Rents across all UK property types increased overall during the first three months, according to the Deposit Protection Service (DPS). London rents rose for the first time in more than a year.

Some of the most significant changes in the rental market have been an increase in popularity of properties with an outdoor area or more indoor space, and a move away from city centres as part of the so-called space race.

According to the DPS’s recent survey of around 1,300 tenants, homemoving trends during the second half of 2020 can also be defined in part by age. The proportion of older tenants (60 to 75) living in rural areas increased by 9%, while the proportion of younger tenants (18 to 35) in towns rose by 5%. There was a significant drop in the proportion of 18- to 22-year-old renters in rural areas.

The survey also showed an increase in popularity of terraced, semi-detached or detached houses compared to flats. We too have detected this trend in the work that Zephyr has undertaken with brokers and landlords recently.

‘Permitted development’

Nevertheless, we believe forthcoming changes could affect these recent patterns.

As professional, limited company investors look to diversify portfolios with different property types in higher-yield areas, it’s worth considering how a shift in policy towards ‘permitted development’ and potential changes to planning regulations will affect buy-to-let purchasing trends.

Just before the Easter break, the Ministry of Housing, Communities & Local Government said that, from August 2021, any works to convert buildings from commercial, business or service use to residential use in England would not need planning permission.

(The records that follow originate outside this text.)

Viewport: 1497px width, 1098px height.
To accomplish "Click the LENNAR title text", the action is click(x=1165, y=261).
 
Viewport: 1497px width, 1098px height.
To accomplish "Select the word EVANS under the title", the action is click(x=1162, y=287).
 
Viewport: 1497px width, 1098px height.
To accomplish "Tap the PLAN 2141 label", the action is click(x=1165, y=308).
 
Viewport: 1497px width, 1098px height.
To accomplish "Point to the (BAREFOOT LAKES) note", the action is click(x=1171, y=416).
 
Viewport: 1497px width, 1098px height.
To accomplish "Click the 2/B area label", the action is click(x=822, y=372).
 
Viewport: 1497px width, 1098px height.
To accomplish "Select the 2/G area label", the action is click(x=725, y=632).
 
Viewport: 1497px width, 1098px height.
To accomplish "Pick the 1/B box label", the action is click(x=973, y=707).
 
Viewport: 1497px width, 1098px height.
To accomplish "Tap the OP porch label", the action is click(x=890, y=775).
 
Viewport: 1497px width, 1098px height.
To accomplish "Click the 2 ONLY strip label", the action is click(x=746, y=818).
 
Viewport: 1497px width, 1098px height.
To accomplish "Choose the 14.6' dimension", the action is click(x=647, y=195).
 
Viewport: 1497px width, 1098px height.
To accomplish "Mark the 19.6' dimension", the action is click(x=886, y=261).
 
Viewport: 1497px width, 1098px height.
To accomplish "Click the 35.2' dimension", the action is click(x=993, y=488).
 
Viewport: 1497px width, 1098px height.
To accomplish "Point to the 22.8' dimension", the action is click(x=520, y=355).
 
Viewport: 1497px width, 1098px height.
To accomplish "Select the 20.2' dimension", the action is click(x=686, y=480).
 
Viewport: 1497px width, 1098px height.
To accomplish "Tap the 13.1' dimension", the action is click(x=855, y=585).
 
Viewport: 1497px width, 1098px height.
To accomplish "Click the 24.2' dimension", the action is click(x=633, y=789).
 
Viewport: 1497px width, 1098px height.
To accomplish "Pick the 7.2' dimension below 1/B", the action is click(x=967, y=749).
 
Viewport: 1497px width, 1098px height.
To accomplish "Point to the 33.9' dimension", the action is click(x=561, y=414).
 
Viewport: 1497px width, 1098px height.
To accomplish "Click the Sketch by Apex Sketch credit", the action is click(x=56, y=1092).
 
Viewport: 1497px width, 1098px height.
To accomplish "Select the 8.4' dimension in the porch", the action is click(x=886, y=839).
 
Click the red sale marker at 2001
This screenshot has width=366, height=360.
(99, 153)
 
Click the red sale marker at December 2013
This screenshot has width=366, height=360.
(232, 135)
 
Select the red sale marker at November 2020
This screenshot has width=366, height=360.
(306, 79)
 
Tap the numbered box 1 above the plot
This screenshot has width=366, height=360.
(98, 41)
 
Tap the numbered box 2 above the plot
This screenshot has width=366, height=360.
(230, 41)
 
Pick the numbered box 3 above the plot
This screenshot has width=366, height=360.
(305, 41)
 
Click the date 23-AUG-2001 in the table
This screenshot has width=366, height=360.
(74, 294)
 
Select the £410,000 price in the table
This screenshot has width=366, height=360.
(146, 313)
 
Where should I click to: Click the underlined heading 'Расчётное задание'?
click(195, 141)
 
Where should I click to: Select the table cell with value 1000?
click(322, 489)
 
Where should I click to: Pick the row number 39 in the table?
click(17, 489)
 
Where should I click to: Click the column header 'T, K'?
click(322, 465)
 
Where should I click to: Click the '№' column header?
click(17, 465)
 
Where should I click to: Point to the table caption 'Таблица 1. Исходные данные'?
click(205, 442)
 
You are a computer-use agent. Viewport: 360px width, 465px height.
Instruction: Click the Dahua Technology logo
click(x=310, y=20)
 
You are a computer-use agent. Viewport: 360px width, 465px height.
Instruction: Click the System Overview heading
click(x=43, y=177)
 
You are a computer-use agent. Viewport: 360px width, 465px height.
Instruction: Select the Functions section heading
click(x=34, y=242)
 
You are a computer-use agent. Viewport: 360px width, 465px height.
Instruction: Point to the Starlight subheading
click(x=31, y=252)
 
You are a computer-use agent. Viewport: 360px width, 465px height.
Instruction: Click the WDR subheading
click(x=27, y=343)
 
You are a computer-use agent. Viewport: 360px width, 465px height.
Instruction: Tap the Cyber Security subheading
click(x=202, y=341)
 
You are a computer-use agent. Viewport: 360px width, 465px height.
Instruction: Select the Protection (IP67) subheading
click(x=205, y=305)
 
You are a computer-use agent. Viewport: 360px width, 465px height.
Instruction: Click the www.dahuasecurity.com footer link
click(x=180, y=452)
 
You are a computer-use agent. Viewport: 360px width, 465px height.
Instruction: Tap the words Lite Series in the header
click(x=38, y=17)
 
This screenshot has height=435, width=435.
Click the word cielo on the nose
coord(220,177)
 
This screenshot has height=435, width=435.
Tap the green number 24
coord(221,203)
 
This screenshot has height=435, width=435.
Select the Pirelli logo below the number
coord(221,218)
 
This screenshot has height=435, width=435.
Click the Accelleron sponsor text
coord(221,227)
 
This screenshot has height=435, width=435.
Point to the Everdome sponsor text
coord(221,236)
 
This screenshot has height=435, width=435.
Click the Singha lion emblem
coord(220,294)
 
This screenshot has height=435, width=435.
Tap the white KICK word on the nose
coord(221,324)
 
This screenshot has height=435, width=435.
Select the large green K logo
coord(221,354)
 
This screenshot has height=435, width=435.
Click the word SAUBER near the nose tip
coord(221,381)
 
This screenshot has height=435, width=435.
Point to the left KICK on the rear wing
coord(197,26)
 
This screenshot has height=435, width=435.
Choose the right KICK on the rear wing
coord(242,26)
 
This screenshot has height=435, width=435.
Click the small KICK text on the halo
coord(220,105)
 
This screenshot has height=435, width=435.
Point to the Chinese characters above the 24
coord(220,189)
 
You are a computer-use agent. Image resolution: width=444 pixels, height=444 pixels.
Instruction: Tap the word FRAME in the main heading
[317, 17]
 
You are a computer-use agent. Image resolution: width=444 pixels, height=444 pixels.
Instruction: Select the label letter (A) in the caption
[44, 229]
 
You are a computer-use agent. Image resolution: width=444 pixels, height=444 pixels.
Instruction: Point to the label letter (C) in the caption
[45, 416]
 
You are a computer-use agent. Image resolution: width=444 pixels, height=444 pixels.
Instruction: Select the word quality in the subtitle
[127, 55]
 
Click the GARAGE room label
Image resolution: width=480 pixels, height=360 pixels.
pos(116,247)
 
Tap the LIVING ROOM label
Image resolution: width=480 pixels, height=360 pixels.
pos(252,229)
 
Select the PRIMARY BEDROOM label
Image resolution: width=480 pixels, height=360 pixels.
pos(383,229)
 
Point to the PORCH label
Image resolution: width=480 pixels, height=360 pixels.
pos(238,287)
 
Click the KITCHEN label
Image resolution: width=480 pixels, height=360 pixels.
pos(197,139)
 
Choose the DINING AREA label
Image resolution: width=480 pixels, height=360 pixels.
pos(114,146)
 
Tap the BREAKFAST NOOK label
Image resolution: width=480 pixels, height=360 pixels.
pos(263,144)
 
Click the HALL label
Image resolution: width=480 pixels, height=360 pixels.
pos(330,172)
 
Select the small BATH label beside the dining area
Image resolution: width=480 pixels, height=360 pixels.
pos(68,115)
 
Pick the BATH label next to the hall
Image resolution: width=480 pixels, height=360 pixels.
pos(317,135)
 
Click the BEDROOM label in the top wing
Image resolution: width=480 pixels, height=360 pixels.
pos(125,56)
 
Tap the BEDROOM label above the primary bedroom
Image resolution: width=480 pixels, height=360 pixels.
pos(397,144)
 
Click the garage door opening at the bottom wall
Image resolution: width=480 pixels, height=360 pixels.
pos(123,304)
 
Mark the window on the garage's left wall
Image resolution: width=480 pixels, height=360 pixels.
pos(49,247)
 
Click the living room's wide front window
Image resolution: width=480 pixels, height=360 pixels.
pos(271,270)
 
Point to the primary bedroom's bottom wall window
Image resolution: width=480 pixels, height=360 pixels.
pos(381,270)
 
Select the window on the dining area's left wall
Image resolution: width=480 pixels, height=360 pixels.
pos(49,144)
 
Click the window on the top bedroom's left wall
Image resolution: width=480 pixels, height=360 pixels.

Supporters believe the changes will address the effect that the pandemic has had on the high street, particularly the anticipated, long-term reduction in demand for workplaces in urban environments and the acceleration in demand for online retail.

How the permitted development rules will impact the market in the second half of this year is not clear. The intention is to enable the conversion of buildings into domestic property, which is likely to affect both supply and demand.

The DPS’s survey data suggested that many people who had moved during the pandemic did not move far, with the majority saying they now lived less than 10 miles from their previous home. On average, just under half (47%) of tenants had moved five miles or less, with 18% moving between five and 10 miles. Could these short distances mean that tenants who have left urban areas are more likely to move back if the right property becomes available under the new rules?

Covid recovery

Whatever the overall buoyancy of the market, parts of the sector are faring differently, and the ongoing pandemic and related policy issues could still have an effect. The stamp duty holiday was due to end on 30 June, with the furlough scheme finishing on 30 September.

However, with summer in the air, people moving and the careful lifting of restrictions, everyone is trying to get back to some form of normality and there are reasons to be hopeful. In our recent landlord survey, more than a third of respondents said they had bought or intended to buy another buy-to-let property, often as a long-term investment or to diversify their portfolio. Many also cited the opportunity to buy at a discount.

Some challenges remain for landlords, brokers and lenders, but there is also plenty to be optimistic about.